March 26, 1941 (19th Parliament, 2nd Session)


William Lyon Mackenzie King (Prime Minister; Secretary of State for External Affairs; President of the Privy Council)



I feel I ought to say a word or two about the questions which the hon. member for Broadview (Mr. Church) has asked, and in that connection point out to him and to hon. members of the house that in considering both the placing of questions on the order paper and the replies to be made thereto, it is desirable that we should all have in mind the effect which the questions when asked and when answered may have upon the situation with which the entire British empire is faced at the present time. It is important that we keep in mind particularly the position of the United Kingdom and the government as well as that of our own country in dealing with matters which affect not one part of the empire only, but all parts. If any useful purpose can be served by asking and answering questions, if we can achieve a purpose which will assist the war effort of the British commonwealth, then I think questions might well be asked and should be answered. But if a question is of a character to provoke discussion and is in no way calculated to aid in meeting an existing situation and one which may be very embarrassing, with all due respect I submit that any such question should neither be asked nor answered.
There are one or two questions asked by my hon. friend which I can answer. He asks: "Has Canada a foreign minister or envoy to the Eire republic in Dublin?" I would reply that Canada has no foreign minister in Dublin. There is the office of high commissioner which unhappily, due to the death of the late Mr. John Hall Kelly, is vacant at the present time. At present the acting high commissioner is Mr. E. J. Garland, a former member of this House of Commons. My hon. friend following his first question asks: "If so, who is the acting head, what is his staff, what duties do they perform and what are their respective salaries and other allowances?" I have already given him the name of the acting head. The staff is a small one. It consists of one stenographer, Miss E. O'Malley, grade 3, who receives a salary of $1,560 and an allowance of $250 per annum, and Mr. Chambers, messenger, who receives $465.

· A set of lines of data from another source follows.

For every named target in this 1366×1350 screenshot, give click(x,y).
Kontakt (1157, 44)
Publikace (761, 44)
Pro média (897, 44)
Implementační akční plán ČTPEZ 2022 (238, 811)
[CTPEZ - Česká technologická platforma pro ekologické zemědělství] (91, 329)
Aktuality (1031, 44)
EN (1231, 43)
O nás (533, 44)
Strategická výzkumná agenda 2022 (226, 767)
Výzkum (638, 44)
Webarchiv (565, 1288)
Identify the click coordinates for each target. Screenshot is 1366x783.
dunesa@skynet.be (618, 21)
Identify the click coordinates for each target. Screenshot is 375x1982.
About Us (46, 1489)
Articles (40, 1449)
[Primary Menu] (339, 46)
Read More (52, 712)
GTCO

I shall have to bring the next question to the attention of the Minister of Trade and Commerce (Mr. MacKinnon). My hon. friend asks: "What trade commissioners or other Canadian officials are in Eire, where are they located, at what cost, and is there duplication of services?" Perhaps this question may be allowed to stand on the order paper to be answered later by my colleague. The hon. member's next question is: "Has the government made any representations to Eire as to the loss of Canadian shipping off Eire ports
by enemy action, resulting from the refusal of Eire of the use of her ports for defence purposes?" To begin with, this question is out of order because it carries with it an implication. It is asked not so much for the purpose of getting information as for the purpose of purporting to give information, which may and probably is wholly incorrect.
The next question asked is: "Has Canada made representations to Eire or to the government of Britain requesting the use of Irish ports and bases as a protection to Canadian and empire shipping against enemy submarines and air bombers?" And next: "Have empire ships been sunk, and Canadian and British seamen drowned as a result of the lack of protection by the use of Irish ports?" What I said a moment ago about a previous question would apply also to these. Then my hon. friend asks: "What has the government done in the matter, or what action will be taken?"
I submit, Mr. Speaker, that to give any replies to these questions, either in the affirmative or in the negative, would serve only to provoke discussion which might prove unfortunate to the relations between Canada and Ireland or create complications as between the United Kingdom and Ireland. I would not wish it to be assumed that the matters which are referred to have not been the subject of careful consideration by representatives of Ireland and our own government. On the other hand, I have no desire to answer questions which might quite unnecessarily occasion further questions or occasion embarrassment in other parts of the empire, with respect to a controversial matter. I think the whole matter is perhaps best left in that position. I am sure that my hon. friend, who is the most loyal of men, will appreciate that it is only because of reasons of great loyalty to the crown that I take the position I do.